On le voit, l’UE est entrée dans un champ de mines monétaires et financières. À travers le révélateur italien, la question se pose de la responsabilité de ceux qui ont posé ces mines. Il en est un qui, faute de les avoir posées, car il était trop jeune, en est un farouche partisan : c’est le président de la république française. Téméraire et chimérique, il continue de vouloir s’avancer au milieu de ce champ de mines. La crise des Gilets jaunes, qui par nature est liée à ces problèmes, ne semble pas lui avoir ouvert les yeux.
- IL TRAMONTO DELL’EURO. Come e perché la fine della moneta unica salverebbe democrazia e benessere in Europa [Le coucher de soleil de l’euro. Comment et pourquoi la fin de la monnaie unique sauverait la démocratie et la prospérité en Europe]. Éd. Imprimatur, 2016.

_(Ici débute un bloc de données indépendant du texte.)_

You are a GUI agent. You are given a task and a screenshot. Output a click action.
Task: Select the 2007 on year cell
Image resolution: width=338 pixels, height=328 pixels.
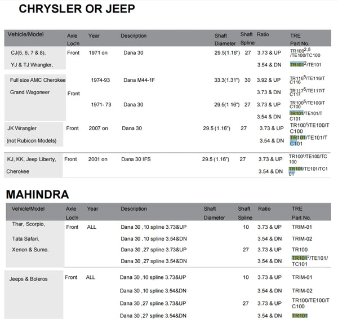pyautogui.click(x=99, y=128)
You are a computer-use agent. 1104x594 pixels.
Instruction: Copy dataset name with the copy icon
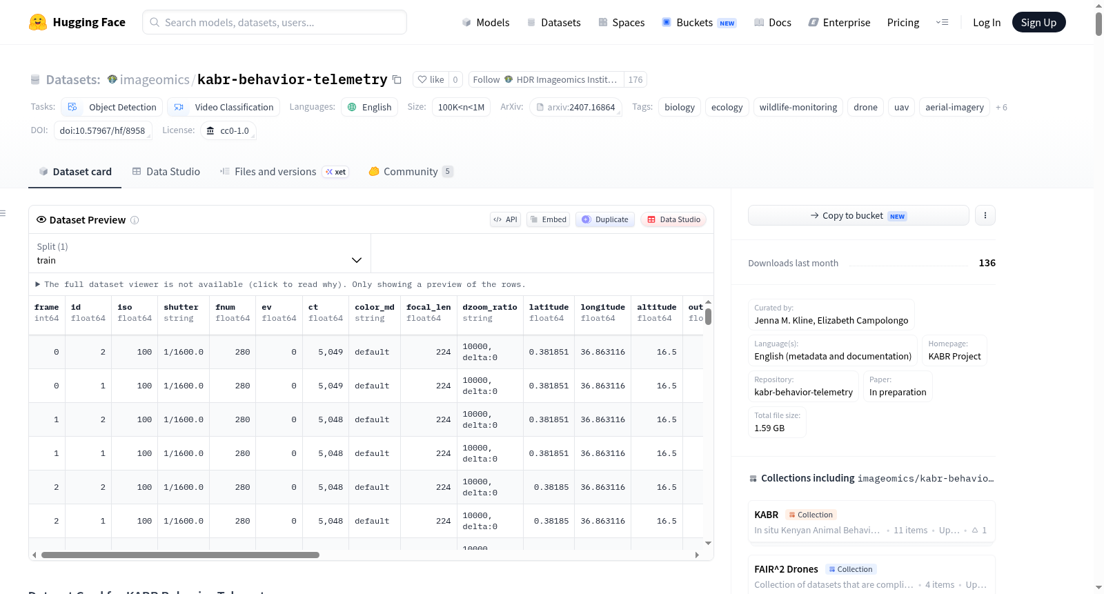(x=397, y=79)
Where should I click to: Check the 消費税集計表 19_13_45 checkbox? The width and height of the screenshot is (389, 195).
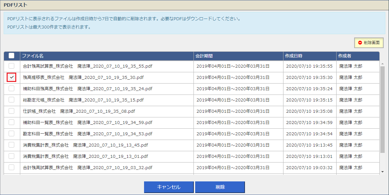click(x=11, y=145)
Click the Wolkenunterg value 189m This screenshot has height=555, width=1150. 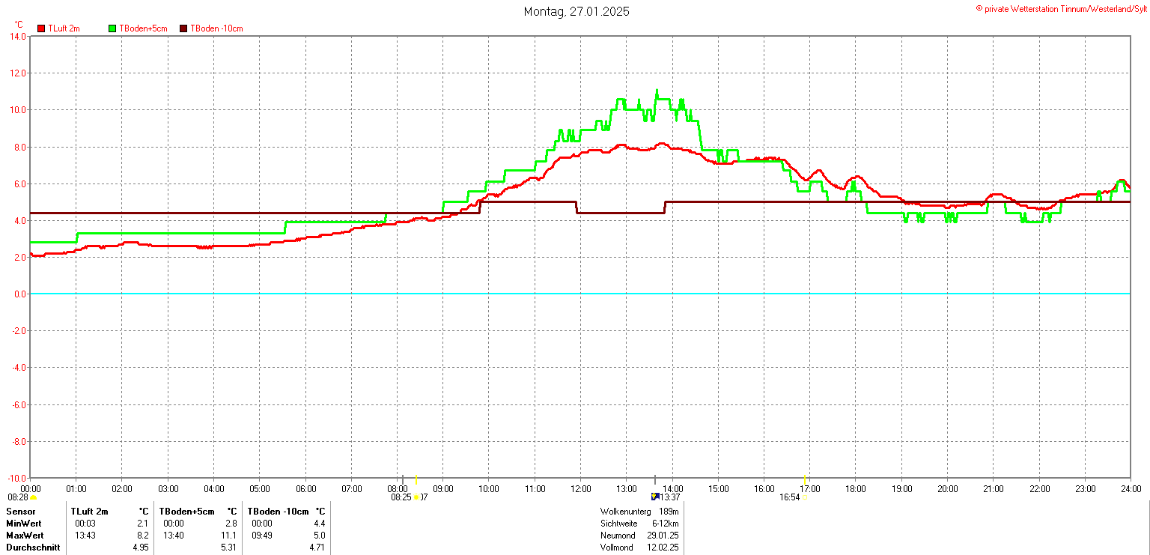(669, 512)
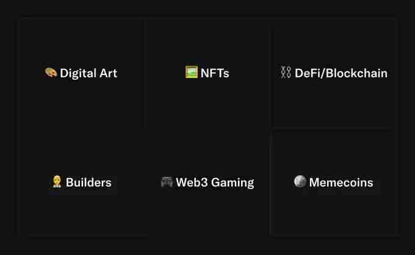The image size is (415, 255).
Task: Pick the Memecoins label text
Action: [341, 182]
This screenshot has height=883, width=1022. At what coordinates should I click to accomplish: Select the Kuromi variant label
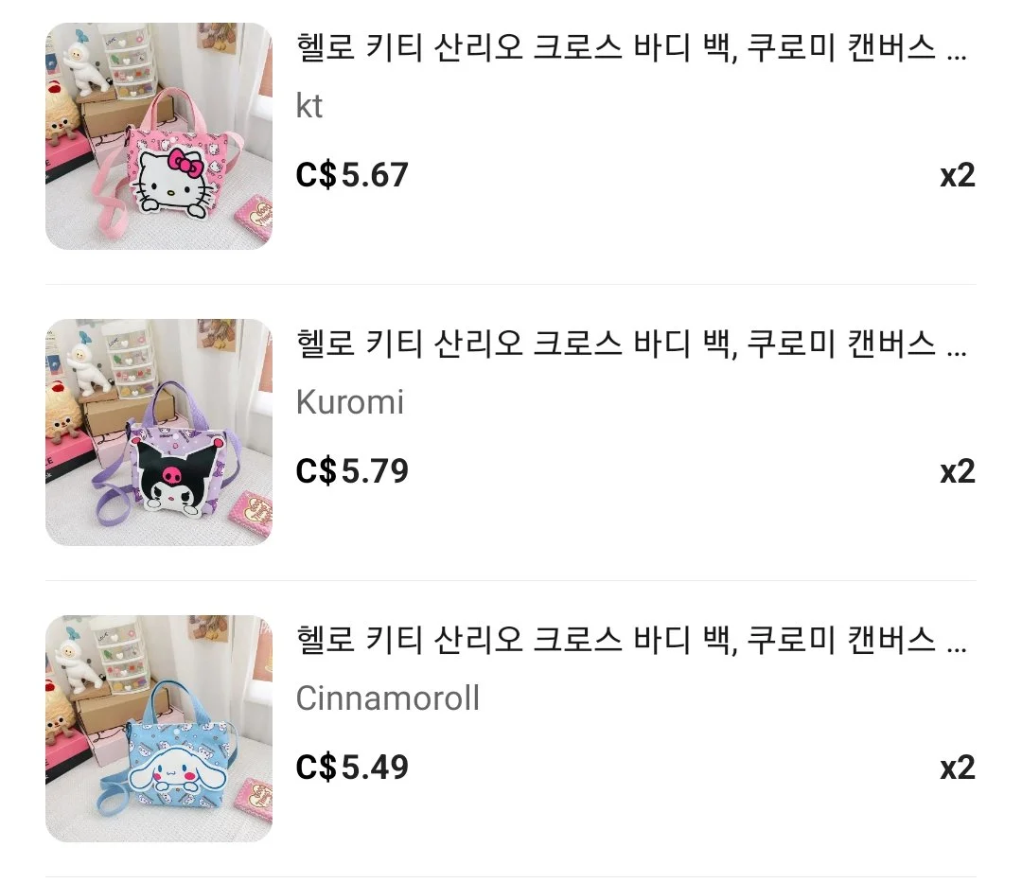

- Le Parti démocrate est un parti politique italien, classé en général au centre gauche. Fondé le 14 octobre 2007, le PD réunit des courants issus de la gauche anciennement communiste et de la démocratie chrétienne.
- Politique Magazine n°174, novembre 2018, « L’Italie, cauchemar de l’Europe de Bruxelles ».
- Olivier Pichon, entretien avec J. Sapir. Émission « Politique & Eco », TVLibertés, le lundi 17 juin.
- Politique Magazine n°180, mai 2019, « Allemagne : vers une sortie furtive de l’euro ? ».